Niko: Eh…I don’t really want to consider it.”(5.)
In this conversation is shown that the main character Niko, is avoiding the assumption of being interpreted as being gay. And jokes away this notion of an interest in Brucie’s genitalia.This because of the social power relations which contrive those two men as gangsters, and gangsters are not gay.
This leads me to the second example from GTA IV, that being the drug dealer Elizabeta Torres. This lady is like the male gangsters being portrayed as a though person. Her body physique is large, and from the introduction on the player can notice that this lady is able to defend herself. Through her looks and performance the player can deduct that Elizabeta has male characteristics, perhaps because she engages in this male dominated gangster world. On the Lesbian Gamer blog an topic rose about Elizabeta’s sexual preference: “GTA Lesbian?“(7.) I wouldn’t go as far as to guessing the sexual preference of game characters, on the other hand I could very well understand why a person would deduct this notion from a character like Elizabeta.

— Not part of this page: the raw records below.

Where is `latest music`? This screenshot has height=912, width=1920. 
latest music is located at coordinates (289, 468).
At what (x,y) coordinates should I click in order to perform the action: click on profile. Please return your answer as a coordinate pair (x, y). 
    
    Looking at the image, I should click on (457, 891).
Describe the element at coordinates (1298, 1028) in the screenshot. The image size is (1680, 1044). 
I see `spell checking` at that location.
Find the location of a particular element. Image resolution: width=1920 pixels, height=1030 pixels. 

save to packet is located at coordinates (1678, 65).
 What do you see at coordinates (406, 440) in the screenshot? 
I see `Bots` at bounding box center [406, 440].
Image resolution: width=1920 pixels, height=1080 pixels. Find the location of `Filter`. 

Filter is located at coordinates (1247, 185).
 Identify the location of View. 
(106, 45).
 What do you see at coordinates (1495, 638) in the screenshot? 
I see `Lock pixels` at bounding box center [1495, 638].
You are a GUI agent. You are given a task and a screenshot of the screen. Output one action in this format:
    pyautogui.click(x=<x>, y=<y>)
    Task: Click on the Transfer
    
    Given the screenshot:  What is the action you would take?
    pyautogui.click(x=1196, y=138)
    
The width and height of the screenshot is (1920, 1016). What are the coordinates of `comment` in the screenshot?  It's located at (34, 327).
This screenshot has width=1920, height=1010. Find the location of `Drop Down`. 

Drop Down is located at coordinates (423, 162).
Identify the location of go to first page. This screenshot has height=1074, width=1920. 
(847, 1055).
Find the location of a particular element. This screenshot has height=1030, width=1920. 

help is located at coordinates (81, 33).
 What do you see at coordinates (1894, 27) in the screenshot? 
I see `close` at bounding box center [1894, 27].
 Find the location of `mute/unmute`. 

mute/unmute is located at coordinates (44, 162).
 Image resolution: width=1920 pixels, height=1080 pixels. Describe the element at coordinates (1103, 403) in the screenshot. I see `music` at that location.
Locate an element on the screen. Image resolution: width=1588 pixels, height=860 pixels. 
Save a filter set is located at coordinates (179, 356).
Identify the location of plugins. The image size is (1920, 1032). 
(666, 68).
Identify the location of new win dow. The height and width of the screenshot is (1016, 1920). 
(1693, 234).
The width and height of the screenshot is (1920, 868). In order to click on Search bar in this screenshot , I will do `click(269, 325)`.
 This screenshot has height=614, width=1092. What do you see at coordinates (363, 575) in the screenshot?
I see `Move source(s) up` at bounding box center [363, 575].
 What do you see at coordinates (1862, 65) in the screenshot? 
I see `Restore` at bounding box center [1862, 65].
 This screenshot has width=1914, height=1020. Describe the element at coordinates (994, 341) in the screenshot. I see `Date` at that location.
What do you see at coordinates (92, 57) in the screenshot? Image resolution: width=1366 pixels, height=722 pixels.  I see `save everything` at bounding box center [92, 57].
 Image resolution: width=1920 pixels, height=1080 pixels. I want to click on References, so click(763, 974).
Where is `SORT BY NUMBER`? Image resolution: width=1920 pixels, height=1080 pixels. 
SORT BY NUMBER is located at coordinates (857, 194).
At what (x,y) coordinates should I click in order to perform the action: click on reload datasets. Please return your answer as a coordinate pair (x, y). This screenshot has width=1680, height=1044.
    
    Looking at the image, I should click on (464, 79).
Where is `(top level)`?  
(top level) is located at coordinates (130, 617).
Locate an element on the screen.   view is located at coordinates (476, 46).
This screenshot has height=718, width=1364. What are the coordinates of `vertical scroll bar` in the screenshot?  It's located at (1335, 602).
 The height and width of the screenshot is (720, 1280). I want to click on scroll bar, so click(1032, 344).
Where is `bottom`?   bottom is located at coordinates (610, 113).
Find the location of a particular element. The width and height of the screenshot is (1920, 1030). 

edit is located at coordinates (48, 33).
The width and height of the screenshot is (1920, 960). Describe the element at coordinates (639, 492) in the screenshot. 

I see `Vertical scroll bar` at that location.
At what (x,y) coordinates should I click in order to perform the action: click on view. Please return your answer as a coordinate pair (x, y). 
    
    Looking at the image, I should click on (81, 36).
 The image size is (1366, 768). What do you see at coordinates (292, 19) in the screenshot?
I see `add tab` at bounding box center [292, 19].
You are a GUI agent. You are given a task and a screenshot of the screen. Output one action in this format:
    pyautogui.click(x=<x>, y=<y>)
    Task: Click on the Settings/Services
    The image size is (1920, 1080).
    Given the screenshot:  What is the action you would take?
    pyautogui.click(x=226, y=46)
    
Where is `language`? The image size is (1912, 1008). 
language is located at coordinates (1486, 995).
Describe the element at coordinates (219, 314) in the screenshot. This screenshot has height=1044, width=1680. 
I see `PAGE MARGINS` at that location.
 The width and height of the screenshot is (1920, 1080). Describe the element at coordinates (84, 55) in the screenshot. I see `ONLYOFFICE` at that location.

This brings me to my final suject, that being the character of Bernie Crane or as his original name is Florian Cravic. Bernie Crane is a homosexual, he has a boyfriend who is in politics and Niko needs to get Brucie out of extortion plans. Bernie is set up in the story line to be a ruthless war criminal, although in playing GTA IV the player quickly realizes that Bernie has transformed and now lives a different live. Bernie is a victim in GTA IV, not strong enough to take matters into his own hands, he needs care. Perhaps this is what makes him feminine, the need of a strong man to rescue him. Bernie’s performance is that of a gay man. He tries to date Niko, and his looks are important to him. Bernie lives up to the expectations of being gay.
Overall GTA IV shows that certain gender performances really are performances, and that the social constructions of power contribute to these notions. By conforming to the gender or the sex, one becomes that gender or sex. So much for Grand Theft Auto IV, much interesting is to see how the franchise continues with an add-on for the videogame titled; ” The Ballad of Gay Tony.” Here we directly see the use of the homosexuality of a character.
1. Grand Theft Auto IV Rockstar North Games, 2008.
2. Storey, John. “Cultural Theory and Poular Culture” P. 124
3. Murray, Soraya. <http://muse.jhu.edu/journals/performing_arts_journal/v027/27.2murray.html>
6.Williams et al. “The Virtual census: Representations of gender race and age in video games.” New Media Society, 2009.